The Michigan-based National Sanitation Foundation International has tested food products for health and safety since 1944. Its new Raised Without Antibiotics certification program will provide independent verification of claims made on food packages that they are antibiotic-free, including seafood, meats, dairy, eggs, even leather and certain supplements.

The campaign follows a NSF survey last year that showed nearly 60 percent of consumers prefer products that are free from antibiotics.
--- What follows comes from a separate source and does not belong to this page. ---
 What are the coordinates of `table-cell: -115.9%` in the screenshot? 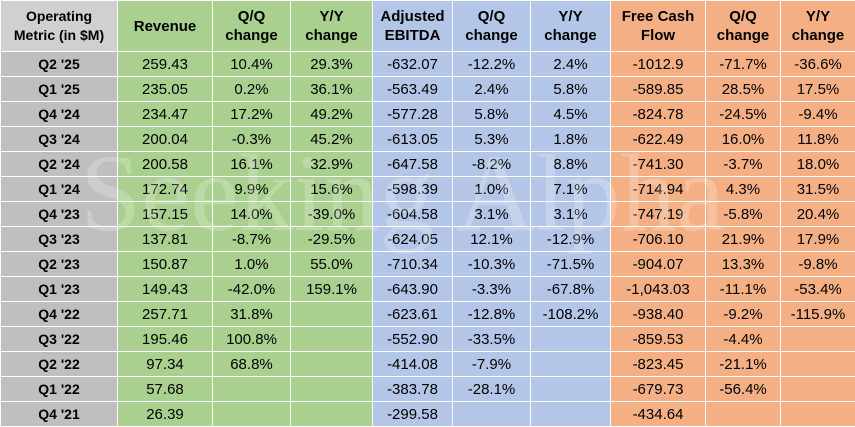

That’s backed up by the NPD Group, a market tracker that operates in 20 countries, interviews 12 million consumers each year and monitors purchase data from more than 165,000 stores. The group said that consumers are demanding “free from” foods with fewer additives, especially antibiotics, growth hormones, tweaked genes, and they are reading labels like never before.

Antibiotics are widely used in the farmed fish industry, most notably in Chile (the largest importer to the U.S.), which has come under fire for using more than one million pounds of antibiotics to ward off a fish virus, according to the National Service of Fisheries and Aquaculture. What’s worse, Intrafish reported that 50 Chilean salmon companies refused to disclose the amount and type of antibiotics they used, saying “such disclosure would threaten their business competitiveness.”

In contrast, Norway, the world’s biggest farmed salmon producer, uses about 2,100 pounds of antibiotics, mostly to combat fish lice. Sea lice are the farmed Atlantic salmon industry’s most expensive problem, costing around $550 million in lost output each year.

“Free from” food labeling requirements and guidelines generally apply to products raised in a controlled environment,” said Jeremy Woodrow, Communications Director for the Alaska Seafood Marketing Institute. “Salmon in Alaska hatcheries may also receive antibiotics on occasion, but there have been no detectable levels of antibiotics found by the time the salmon are harvested in the ocean.”

NSF International is now seeking companies to sign on to its Raised Without Antibiotics campaign, saying
“Without an independent protocol and certification process, customers have not been able to verify claims made by marketers — until now.”